Registering for taxes with HMRC
After you have formed your company, you should also ensure that you register for the relevant taxes with HMRC.
If you aren’t already registered, you should register for Self-Assessment, as you’re now a director and likely to receive income that isn’t taxed at source (i.e. dividends), you will need to file a tax return each year. If VAT is applicable, you’ll need to register for this with HMRC. You can register voluntary, but you must register for VAT if your VAT taxable turnover will exceed £85,000.
If you will be paying yourself (or someone else) a salary, you should also register for PAYE, so you can make the required submissions to HMRC to confirm the salaries paid.
In terms of registering for Corporation Tax, it’s easier if you do this at the same time and as part of registering with Companies House. However, if you don’t do this and need to do this separately, you’ll need to register within three months of you starting to trade to avoid a penalty.
All of these registrations can be done via paper form or online.
Setting up a business bank account
To begin trading as a limited company, you’ll need to set up a business bank account. The finances of a limited company are considered separate to the personal finances of a company director in the eyes of HMRC, so you’ll need to have a separate account for your business in goings and outgoings -- this will also make your life a lot easier when it comes to bookkeeping.
You can set up a business account with a bank or building society of your choice. Different brands will also come with different benefits and costs, so it’s best to research the best provider for you. There are a lot of banks that can complete your application in the same day (some even within the hour!), so this should cause no delay to you starting to trade.

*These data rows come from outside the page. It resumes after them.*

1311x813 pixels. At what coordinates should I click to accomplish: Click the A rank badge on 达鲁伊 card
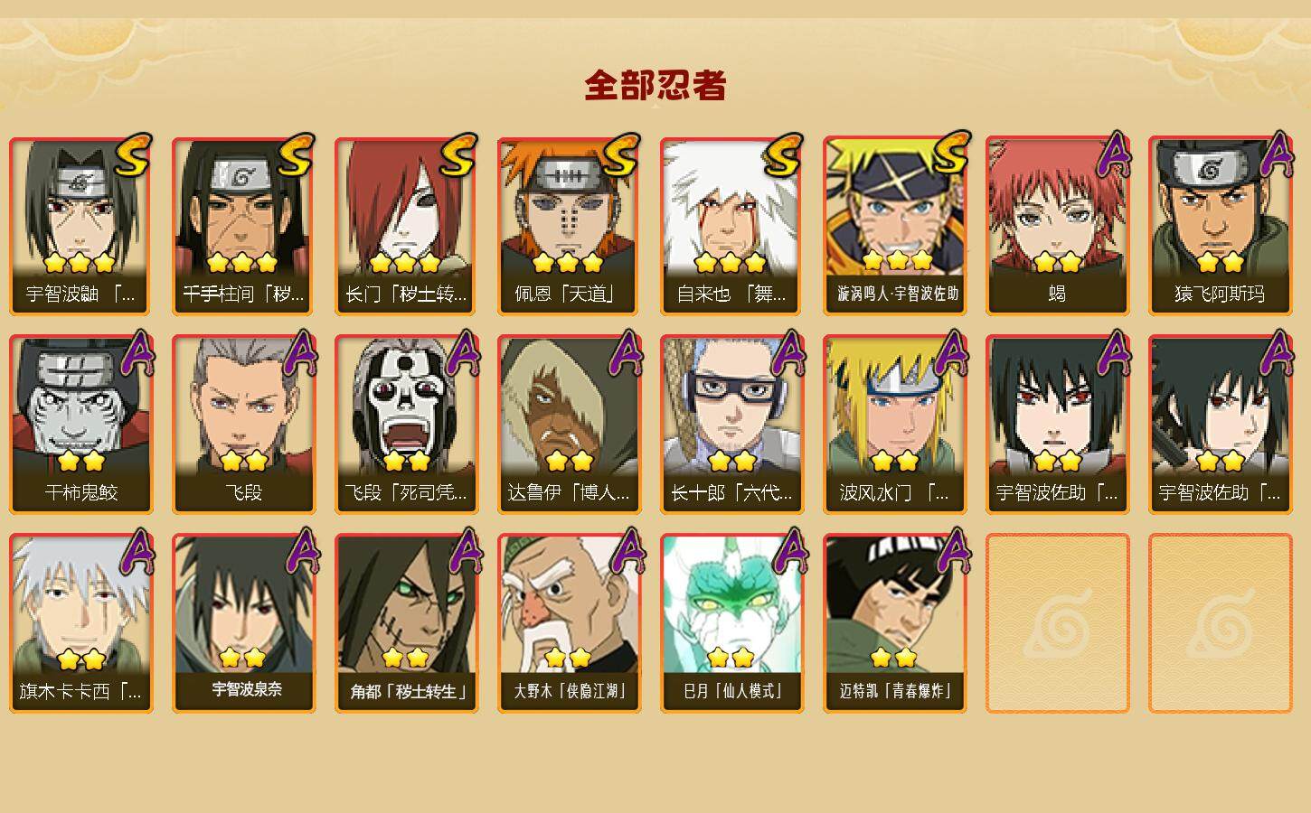point(625,352)
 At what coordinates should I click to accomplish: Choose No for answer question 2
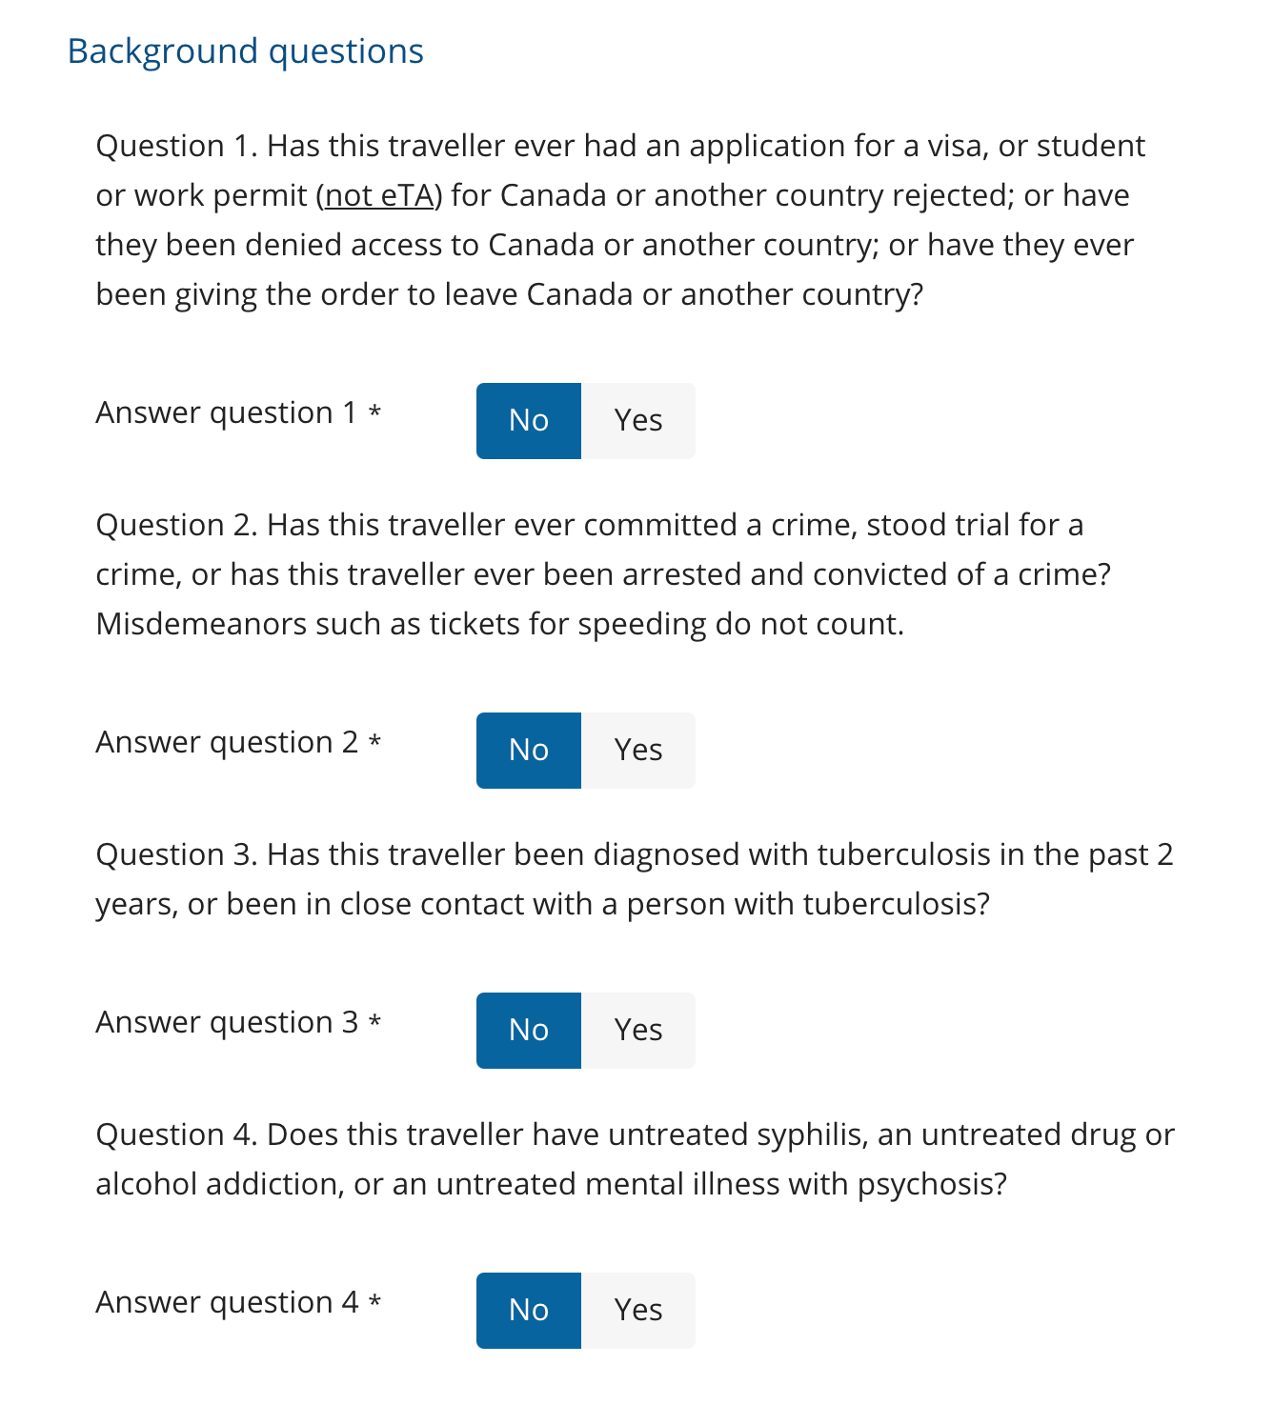point(529,751)
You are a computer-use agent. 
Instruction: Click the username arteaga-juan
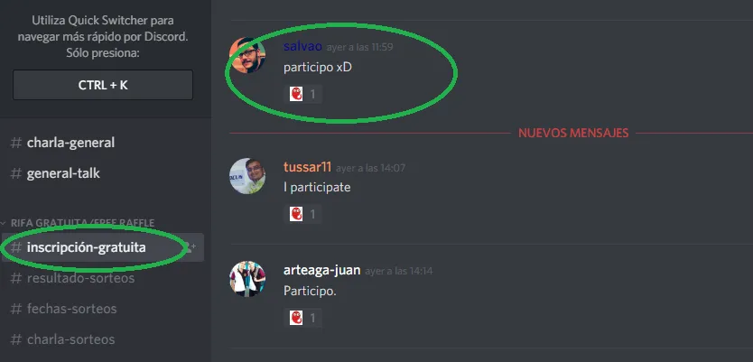point(321,270)
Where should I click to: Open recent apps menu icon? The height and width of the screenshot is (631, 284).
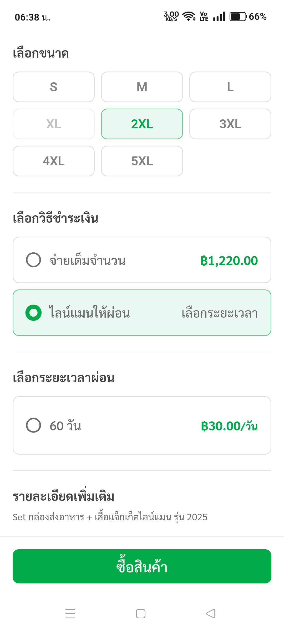[x=70, y=614]
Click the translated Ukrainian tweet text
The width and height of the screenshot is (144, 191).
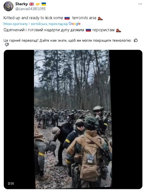pyautogui.click(x=62, y=30)
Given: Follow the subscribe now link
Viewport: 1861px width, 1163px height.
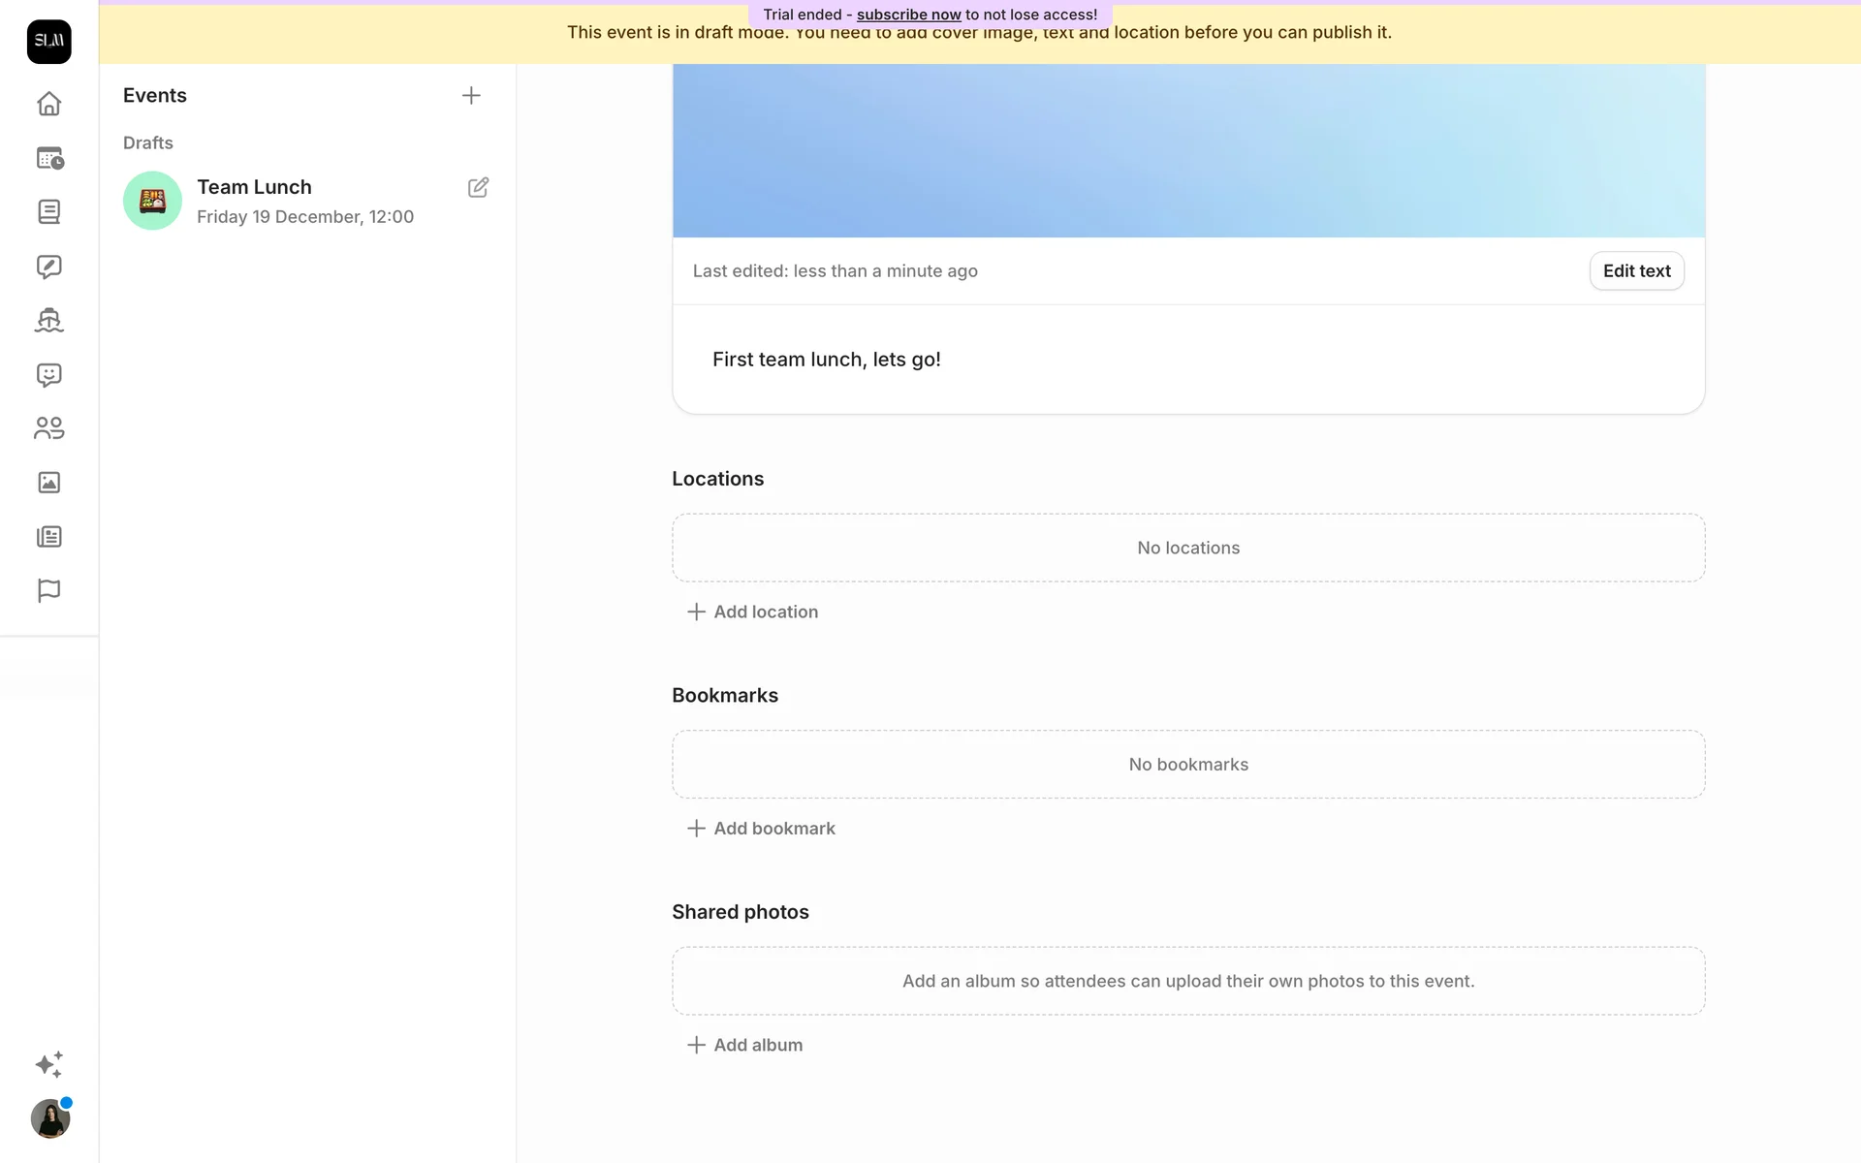Looking at the screenshot, I should point(908,15).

Getting advice and support
Now you should be all set to start operating as a limited company. There are other things to consider, such as getting the relevant insurances in place and starting to think about how you’ll be recording your income and expenditure. It will also be worth weighing up whether you could use the assistance of a professional, as although there are additional costs, they will save you time and probably a lot of stress.
An accountant, such as SJD Accountancy, can assist with all the formation requirements (as discussed above), give you tax planning advice, ensure you are complaint with HMRC by filing your accounts; tax returns, payroll submissions and the like, while also being on hand to help you throughout the year.